Rest assured, I did turn the assignment in, though it meant I was still writing for about an hour after my friends came over. Since then, though, I’ve missed a handful of assignments and classes in the interest of keeping up with my outside work. But those weren’t moments of forgetfulness or oversight, as the incident with the annotated bibliography. I recently decided that in my last semester at the University of Maryland, Baltimore County, I would place gaining work experience and expanding my portfolio above all else on my list of priorities.
So far, it’s one of the best decisions I’ve made in college.

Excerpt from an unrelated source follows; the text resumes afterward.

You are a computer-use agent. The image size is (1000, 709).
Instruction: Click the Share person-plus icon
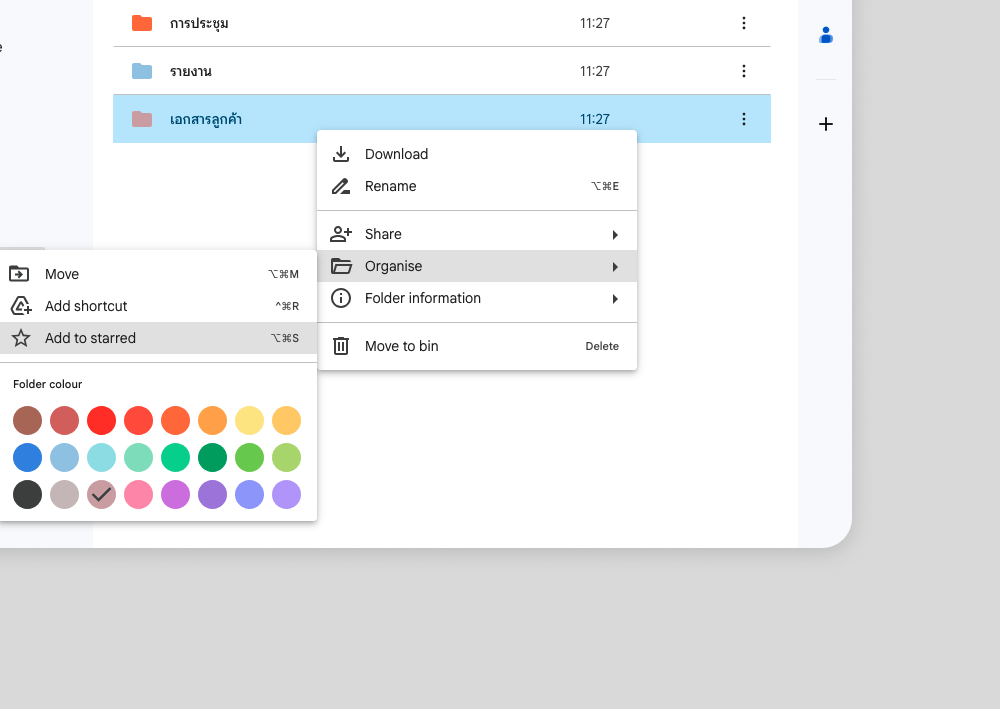pos(341,234)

When I graduate, the last thing potential employers are going to care about is whether I aced every test in my final semester of college. They’re not going to care whether I dutifully attended a few largely irrelevant classes every week, and they’re certainly not going to care whether I rolled up late to class one time because I deemed my daily latte more important than the first two minutes of lecture.

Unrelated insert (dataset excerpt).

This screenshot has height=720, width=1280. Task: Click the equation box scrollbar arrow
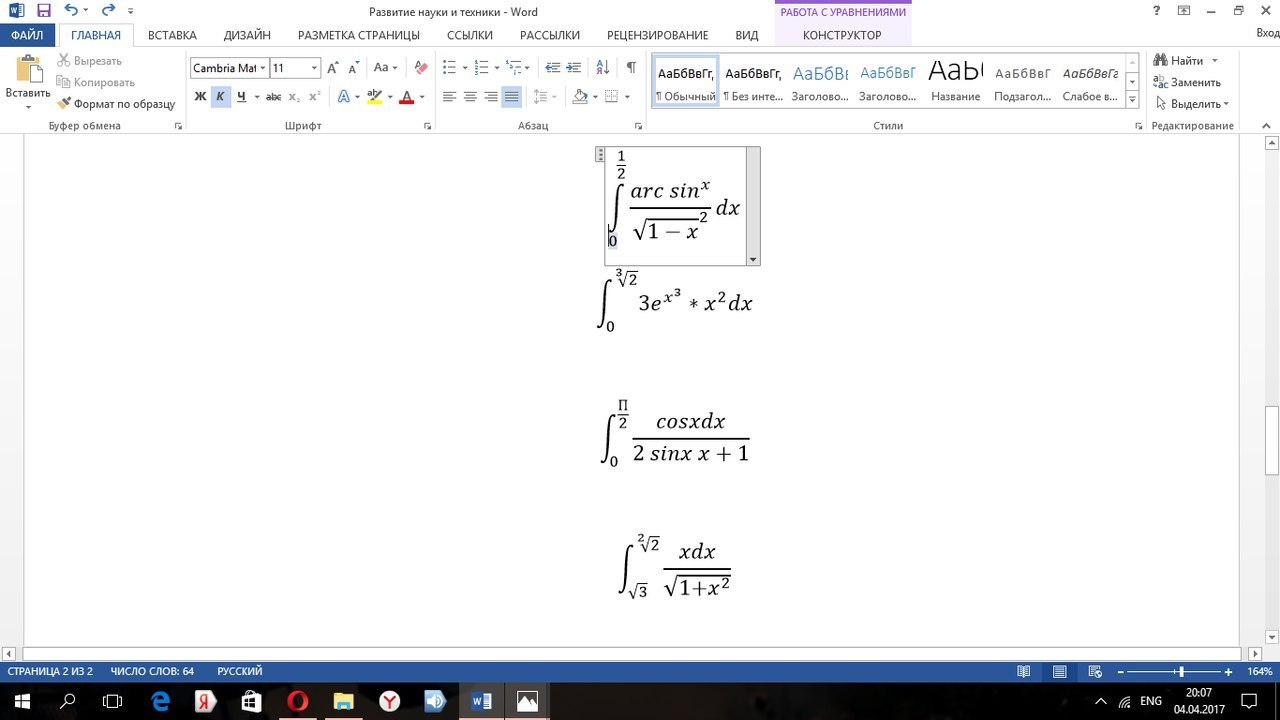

What they are going to care about is my portfolio and seeing that I’ve put my utmost effort and care into every article I’ve published. This — or some variation of it — is true across most, if not all, majors. Will a B in an elective matter if your lab PI is so impressed by your work ethic that he passes your info on to his colleagues? If the work you do at your internship is so remarkable that you get offered a full-time position after your graduation? If your independent research becomes the singular element of your graduate school application that puts you above your competition?
This isn’t to say that college seniors should be slacking off in school entirely — though, as the adage goes, Cs do, indeed, get degrees. But your last few months of school are the only opportunity you have to start transitioning from college student to working adult, and if you spend it all studying for quizzes in that one general education course you put off for four years (looking at you, lab science credit!), you’re going to end up behind.
The onus to free seniors of their academic shackles (or at least to loosen them up a bit) doesn’t fall only on the students themselves, though. Professors, too, need to understand this restructuring of priorities and be willing to give students leeway in situations where doing so will help them in the long run. I’m fortunate enough that three — yes, three! — of my professors this semester have allowed me to miss class, without penalty, to conduct a few hard-to-schedule interviews.
But, honestly, before the first one, I was terrified to even ask. It seemed like such an unreasonable request at the time: “Please, exempt me from your attendance policy, which is laid out clearly in the syllabus, so that I can miss class to go do something else.” It felt like it should be offensive to them, like it was an insult to the quality of their classes to work on an extracurricular project in their stead.
But all three said “yes,” presumably because they are reasonable people who could tell from my description of the project that it was important to me, that it was important to my education and that it was, in some small but valuable way, important to my future.
I was relieved, if not overjoyed. The only thing that deflated me was knowing that there are likely dozens of professors on this campus who would not have honored that request, thinking that their 200-level philosophy lecture deserved to be the sole focus of my Wednesday afternoon.
So, future seniors, bearing in mind that not every professor will be happy about it, bearing in mind that it might result in a slight drop in your GPA and bearing in mind that it will probably feel wrong, here is my advice to you: Let your academics be your last priority. Let the things that matter to you take up the bulk of your time. If you’re feeling particularly rebellious, do what I could not and let a few bibliographies go unannotated. Your last semester of college can be your best if you make it so.